In 1988, after living in the diaspora for many years, Nollendorfs returned for a visit to Latvia, where in 1990 he became one of the first Fulbright lecturers. He has been a member of the Latvian Academy of Sciences since 1990 and member of the President of Latvia's Historians Commission since 1998. From 1996 to 2000 he was director of the Association for the Advancement of Baltic Studies' Baltic office.

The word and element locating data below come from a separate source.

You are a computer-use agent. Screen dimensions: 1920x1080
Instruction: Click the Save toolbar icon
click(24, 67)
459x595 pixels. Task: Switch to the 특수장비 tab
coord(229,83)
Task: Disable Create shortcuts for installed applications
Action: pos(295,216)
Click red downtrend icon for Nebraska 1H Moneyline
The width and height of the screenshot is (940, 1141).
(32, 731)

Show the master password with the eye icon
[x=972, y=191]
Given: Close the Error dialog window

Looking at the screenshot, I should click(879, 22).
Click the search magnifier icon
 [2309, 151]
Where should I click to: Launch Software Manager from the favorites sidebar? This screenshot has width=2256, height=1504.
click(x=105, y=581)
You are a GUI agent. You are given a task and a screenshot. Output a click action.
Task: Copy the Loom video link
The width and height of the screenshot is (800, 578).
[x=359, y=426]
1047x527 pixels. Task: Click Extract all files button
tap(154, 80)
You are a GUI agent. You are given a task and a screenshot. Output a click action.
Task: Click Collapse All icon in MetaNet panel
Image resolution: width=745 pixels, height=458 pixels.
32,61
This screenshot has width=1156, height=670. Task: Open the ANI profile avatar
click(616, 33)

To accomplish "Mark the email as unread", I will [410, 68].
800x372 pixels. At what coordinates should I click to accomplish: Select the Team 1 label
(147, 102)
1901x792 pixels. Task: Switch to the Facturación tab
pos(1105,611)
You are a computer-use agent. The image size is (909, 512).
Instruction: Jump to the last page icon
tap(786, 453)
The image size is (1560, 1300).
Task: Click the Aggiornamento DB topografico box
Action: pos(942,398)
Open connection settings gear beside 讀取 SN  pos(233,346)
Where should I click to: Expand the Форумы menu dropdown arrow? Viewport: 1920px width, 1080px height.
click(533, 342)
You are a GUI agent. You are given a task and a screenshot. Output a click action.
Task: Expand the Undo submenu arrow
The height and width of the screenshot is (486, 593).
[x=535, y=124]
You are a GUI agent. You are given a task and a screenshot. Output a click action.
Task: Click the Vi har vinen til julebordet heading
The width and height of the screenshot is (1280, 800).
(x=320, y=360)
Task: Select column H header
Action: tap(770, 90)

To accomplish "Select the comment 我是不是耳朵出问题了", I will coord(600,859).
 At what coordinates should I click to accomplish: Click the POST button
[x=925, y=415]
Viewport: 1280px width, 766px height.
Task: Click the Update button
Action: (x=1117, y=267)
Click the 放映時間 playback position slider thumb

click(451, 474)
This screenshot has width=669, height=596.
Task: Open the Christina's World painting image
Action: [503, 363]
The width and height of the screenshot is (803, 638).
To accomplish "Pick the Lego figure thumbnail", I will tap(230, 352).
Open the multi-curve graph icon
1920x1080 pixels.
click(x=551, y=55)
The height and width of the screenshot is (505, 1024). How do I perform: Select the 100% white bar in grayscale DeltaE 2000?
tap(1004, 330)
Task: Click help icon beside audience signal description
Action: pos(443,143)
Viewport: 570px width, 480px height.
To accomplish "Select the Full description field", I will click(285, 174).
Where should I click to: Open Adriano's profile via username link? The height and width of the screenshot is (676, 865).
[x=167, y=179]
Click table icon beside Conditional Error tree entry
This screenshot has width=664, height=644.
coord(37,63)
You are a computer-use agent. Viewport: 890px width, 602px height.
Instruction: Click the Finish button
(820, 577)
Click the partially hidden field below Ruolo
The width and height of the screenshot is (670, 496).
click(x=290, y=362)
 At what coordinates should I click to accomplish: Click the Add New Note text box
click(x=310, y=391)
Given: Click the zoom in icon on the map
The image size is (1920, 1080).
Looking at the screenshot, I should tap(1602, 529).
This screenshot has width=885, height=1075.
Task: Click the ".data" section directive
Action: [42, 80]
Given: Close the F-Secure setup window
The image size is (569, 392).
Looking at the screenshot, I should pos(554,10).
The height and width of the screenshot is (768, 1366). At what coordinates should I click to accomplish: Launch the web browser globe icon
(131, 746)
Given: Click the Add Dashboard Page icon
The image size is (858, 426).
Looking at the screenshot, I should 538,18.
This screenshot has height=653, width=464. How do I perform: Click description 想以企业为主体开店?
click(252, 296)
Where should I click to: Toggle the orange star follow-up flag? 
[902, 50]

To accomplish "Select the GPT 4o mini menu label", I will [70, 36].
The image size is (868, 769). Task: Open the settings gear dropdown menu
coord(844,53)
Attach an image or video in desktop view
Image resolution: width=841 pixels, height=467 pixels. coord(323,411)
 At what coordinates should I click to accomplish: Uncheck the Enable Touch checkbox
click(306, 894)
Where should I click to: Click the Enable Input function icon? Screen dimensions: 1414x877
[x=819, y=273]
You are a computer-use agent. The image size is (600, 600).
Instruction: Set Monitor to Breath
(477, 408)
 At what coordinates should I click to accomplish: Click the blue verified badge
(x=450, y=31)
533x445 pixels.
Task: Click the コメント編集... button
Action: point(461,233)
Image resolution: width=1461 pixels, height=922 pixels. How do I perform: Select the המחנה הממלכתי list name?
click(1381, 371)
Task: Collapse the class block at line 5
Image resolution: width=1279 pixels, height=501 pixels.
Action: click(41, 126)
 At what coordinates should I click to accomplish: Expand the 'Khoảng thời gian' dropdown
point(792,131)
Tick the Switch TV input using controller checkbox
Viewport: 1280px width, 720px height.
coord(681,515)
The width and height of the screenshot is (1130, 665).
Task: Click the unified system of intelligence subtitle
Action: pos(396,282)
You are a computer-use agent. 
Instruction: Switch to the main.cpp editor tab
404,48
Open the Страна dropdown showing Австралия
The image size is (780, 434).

Over the years Nollendorfs has authored two books and edited more than fifteen volumes (including With Dance Shoes in Siberian Snows by Sandra Kalniete). He has also served as the editor of scholarly journals, including Monatshefte at the University of Wisconsin–Madison.

==Selected publications==
- (with Valters Ščerbinskis), The Impossible Resistance: Latvia Between Two Totalitarian Regimes, 1940–1991. Riga: Zinatne, 2021. ISBN 978-9-93-459922-4.
- (with Erwin Oberländer), The Hidden and Forbidden History of Latvia under Soviet and Nazi Occupations, 1940–1991. (Lātvijas Vēsturnieku komisija.) Riga: Institute of the History of Latvia, 2005. ISBN 978-9-98-460192-2.
- "'For Poems Are Forever Spirals without End': A Meditative Letter to Ivar Ivask (1927–1992) on His Baltic Elegies." Journal of Baltic Studies 26:2 (Summer 1995): 89-106. <https://www.jstor.org/stable/43211948>
- "Out of Germanistik: Thoughts on the Shape of Things to Come." Die Unterrichtspraxis 27:1 (Spring, 1994): 1–10.
- (with Robert DiDonato), "Taking the Conference to the Teachers: Workshops to Improve Language Teaching." Foreign Language Annals 16:1 (February 1983): 21–26.
- (co-editor), DAAD–Monatshefe Directory of German Studies: Departments, Programs and Faculties in the United States and Canada. Madison: University of Wisconsin Press (1980, 1985, 1990 and 1995).
- (co-editor, with Walter F. W. Lohnes), German Studies in the United States: Assessment and Outlook. (Monatshefte Occasional Volumes, no. 1.) Madison: University of Wisconsin Press, 1976. ISBN 978-0-29-997010-9.
- "Riga in the Lyric Poetry of the Postwar Latvian Generation." Journal of Baltic Studies 5:2 (Summer 1974): 100–111. <https://www.jstor.org/stable/43210560>
- "The Demythologization of Latvian Literature." Books Abroad 47:4 (Autumn 1973): 664–674. <https://doi.org/10.2307/40127549>
- Der Streit um den Urfaust. (Studies in German Literature.) Berlin: Mouton, 1967. ISBN 978-3-11-118962-8.

==Awards==
Nollendorfs was decorated a knight of the Order of the Three Stars on 2 May 1997 and an officer of the Order of Merit of the Federal Republic of Germany on 5 December 2017.